Minty could only think of one thing. "I want to see my father. That's why I came."
"Mother says it would only upset him. So you see . . . ?" She spread her manicured fingers, with the glowing emerald on her left hand.
Minty felt the contrast between Gemma and her with a stab of pain, even while she tried to come to terms with her disappointment. Gemma was a darling - except perhaps for that moment in which she'd laughed at Minty with Simon. But that might have been nerves. Gemma was ingenuous, pampered. Much loved. Minty in her jumble sale clothes was something the cat had brought in.
Gemma touched Minty lightly on her shoulder. "I really am so sorry. I thought it would be the perfect answer to all our problems if you came and helped out - part of the family, you know. But you're not even my half-sister, my mother says.

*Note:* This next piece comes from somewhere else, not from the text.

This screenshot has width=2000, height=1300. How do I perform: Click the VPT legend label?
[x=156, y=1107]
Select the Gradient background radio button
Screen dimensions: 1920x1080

"Perhaps we can arrange to meet up later in the year, in town, say? For lunch or something? Not for the wedding, of course, but . . . I did ask my mother if you could stay the night having come all this way, but I'd forgotten that Simon has got people staying, so it's out of the question, I'm afraid. Don't look so . . . it really is not my fault! Ms Phillips will get a taxi to take you back to the station."

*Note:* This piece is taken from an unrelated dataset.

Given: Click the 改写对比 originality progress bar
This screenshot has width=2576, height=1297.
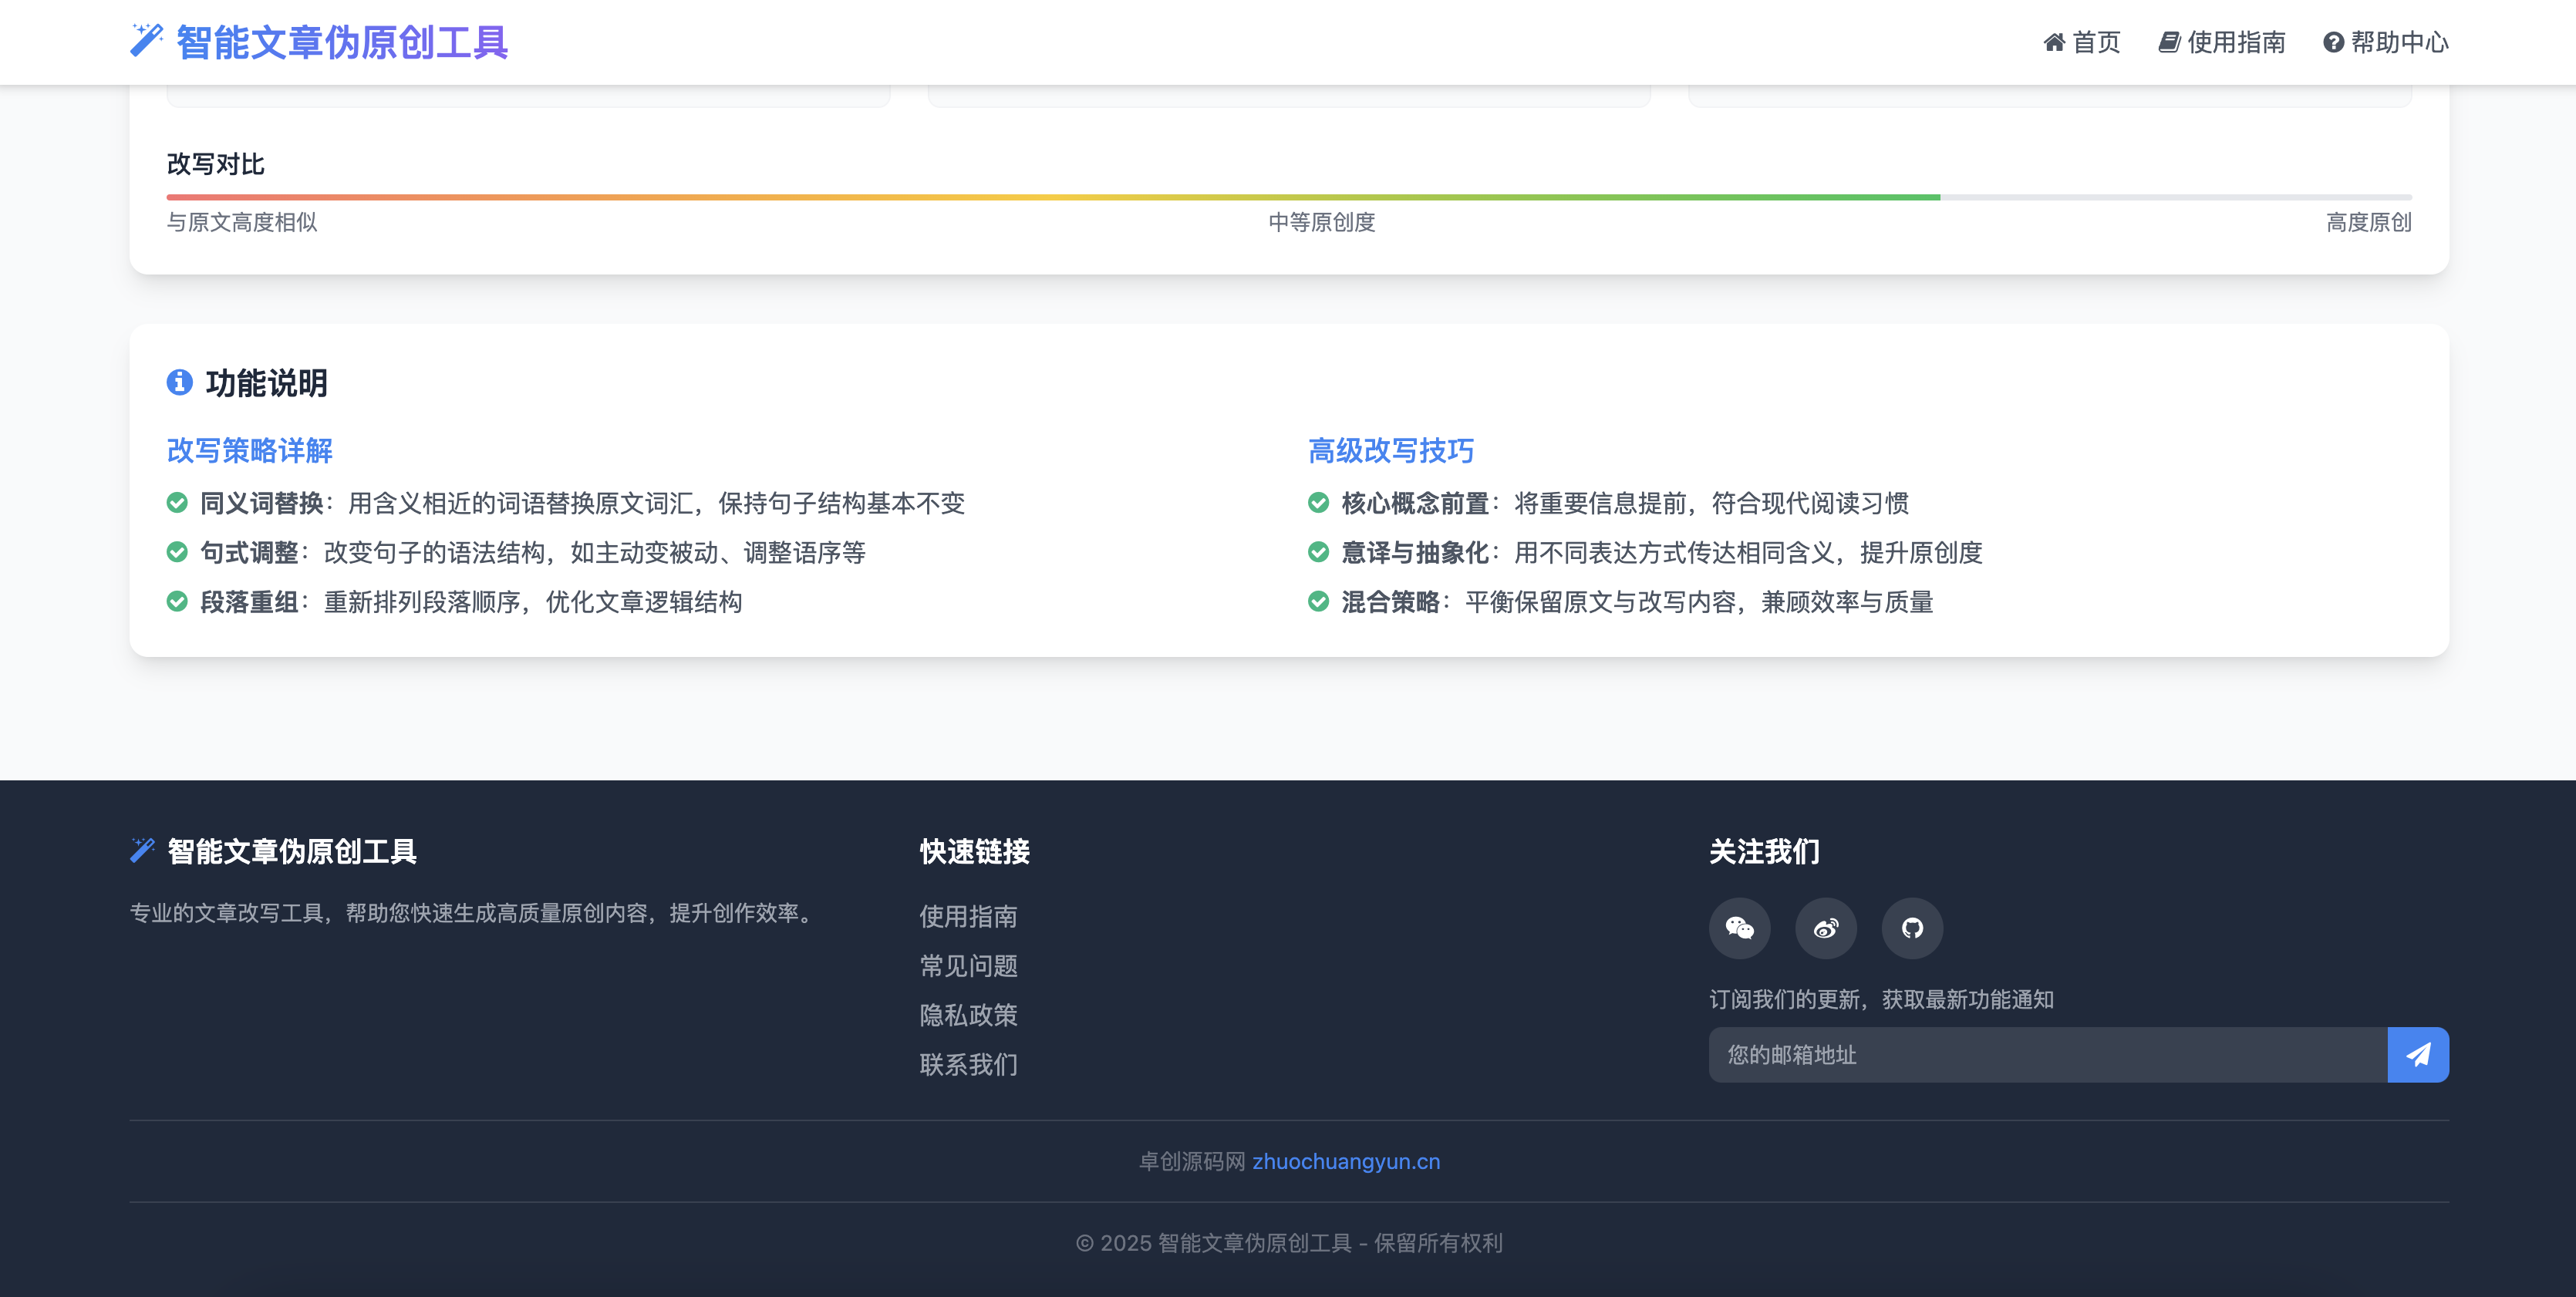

Minty didn't see Gemma go, as she was putting her head down between her knees to still the roaring sound in her ears. When her faintness receded, she sat up and pushed her hair back from her forehead.
Ms Phillips was offering her a glass of water.
Minty drank. "Thank you."
"Have you eaten today?" A kindly enough voice. Ms Phillips wasn't devoid of compassion, it seemed. Or perhaps she wanted to avoid having a fainting girl on her hands. "I suggest you get yourself a square meal at the restaurant and then I'll call you a taxi."
Minty thought of the few pence she had left in her purse. She began to laugh but recognised the hysteria in her voice and made herself stop. What should she do? Tamely return to her uncle and aunt? Not to mention the problem represented by her cousin Lucas.
No, she thought. Having come so far, I'm not going to be fobbed off with excuses. She squared her shoulders, took a deep breath. "I can't go back without seeing my father, especially if he's as ill as Gemma says. Besides, it's not possible for me to go anywhere. I haven't the price of a taxi on me, nor the train fare. I don't even have enough to buy a sandwich!"